Extended Data Fig. 1:. Experimental design.

(a) Model of allergen-induced airway hyperresponsiveness (AHR) for wild-type (WT) and Saa^–/– mice (both C57BL/6 background). Mice were sensitized i.t. on day 0 (1 μg) and i.n. on days 7–11 with 10 μg of HDM extract. Airway measurements were performed 72 h after the last allergen challenge (used in Fig. 1a-j and Extended Data Fig. 2 and 3). (b) For SAA1 antibody blockade, we used an established mouse model of allergen-induced AHR sensitizing WT BALB/cJ mice i.t. on day 0 and 14 with 100 µg of HDM extract + isotype control, or HDM + αSAAab. Airway measurements and tissue harvests were performed 72 h after the last allergen challenge (used in Extended Data Fig. 4). (c) In short-term exposure protocols WT and Saa^–/– mice (both C57BL/6 background) received a single HDM challenge (100 μg) were sacrificed 16 h later (used in Fig. 2a-d). (d) In short-term exposure protocols BALB/cJ mice received a single HDM challenge (100 μg)+ isotype control, HDM challenge + HDL (200μg) and isotype control, or HDM + αSAAab and were sacrificed 24 h later (used in Fig. 2e). Contol mice received either PBS + isotype or PBS + HDL and isotype control. (e) For overexpression of SAA1 in vivo, mice were injected 20 µg of DNA complexed to polyethylenimine at day 0, exposed to PBS or HDM 48 h later and ILC2s as well as BAL cytokines measurements were performed on day 3 (used Fig. 2f). (f) WT and Saa^–/– mice were sensitized i.t. on day 0 (1 μg) and i.n. on days 7–11 with 10 μg with extracts from the parasitic worm Schistosoma mansoni (a Puerto Rican isolate).
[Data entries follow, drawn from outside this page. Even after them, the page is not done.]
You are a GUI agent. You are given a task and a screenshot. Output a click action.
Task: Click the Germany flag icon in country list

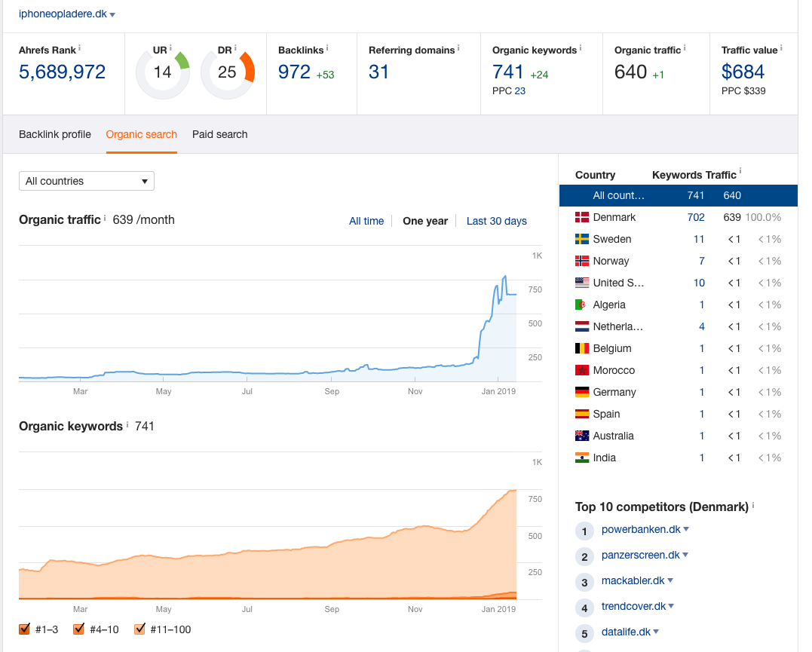pyautogui.click(x=581, y=392)
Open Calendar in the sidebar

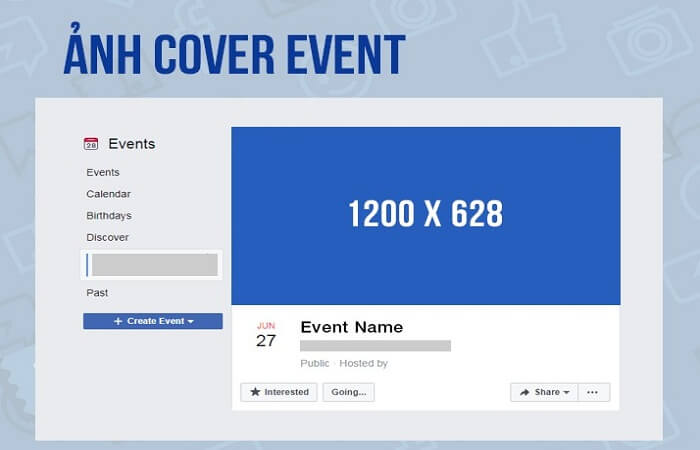click(x=108, y=194)
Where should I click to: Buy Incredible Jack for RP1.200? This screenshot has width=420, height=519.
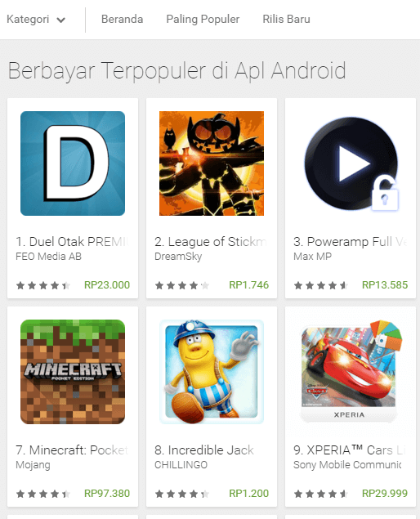click(249, 494)
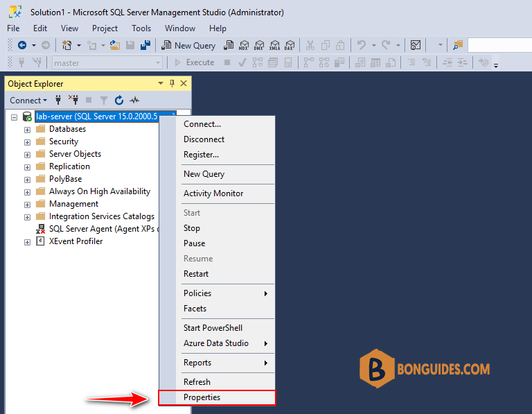Choose Activity Monitor in context menu

tap(213, 193)
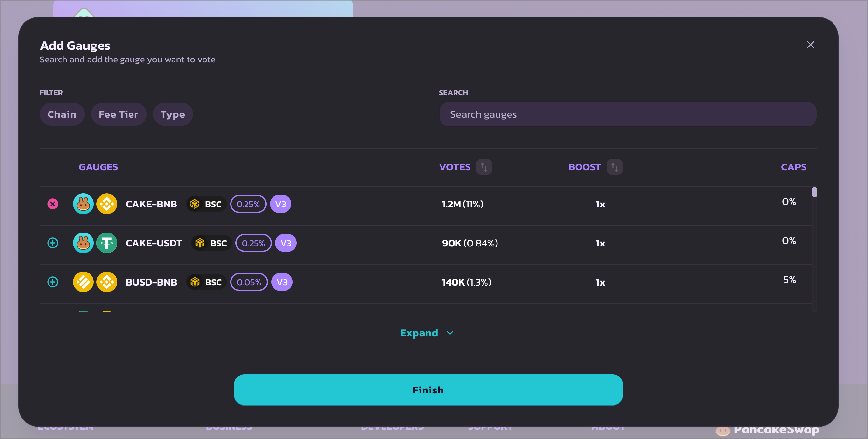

Tissues were harvested 72 h after the last allergen challenge (used in Fig. 4). (g) For FPR2 blockade (WRW4, 2 mg/kg), WT BALB/cJ mice were sensitized and challenged i.t. on day 0 and 14 with 100 μg of HDM extract. Airway measurements were performed 72 h after the last allergen challenge (used in Fig. 7a-f). (h) In short term exposure experiments, BALB/cJ mice received a single HDM challenge (100 μg) or HDM + WRW4 and were sacrificed 24 h later (used in Fig. 7g and i). (i) Model of Alternaria alternata (Alt a )-induced airway inflammation for WT and Saa^–/– mice. Mice were sensitized i.t. on day 0 (1 μg) and i.n. on days 7–11 with 10 µg of Alt a extract. Tissues were harvested 72 h after the last allergen challenge (used in Extended Data Fig. 9f-j).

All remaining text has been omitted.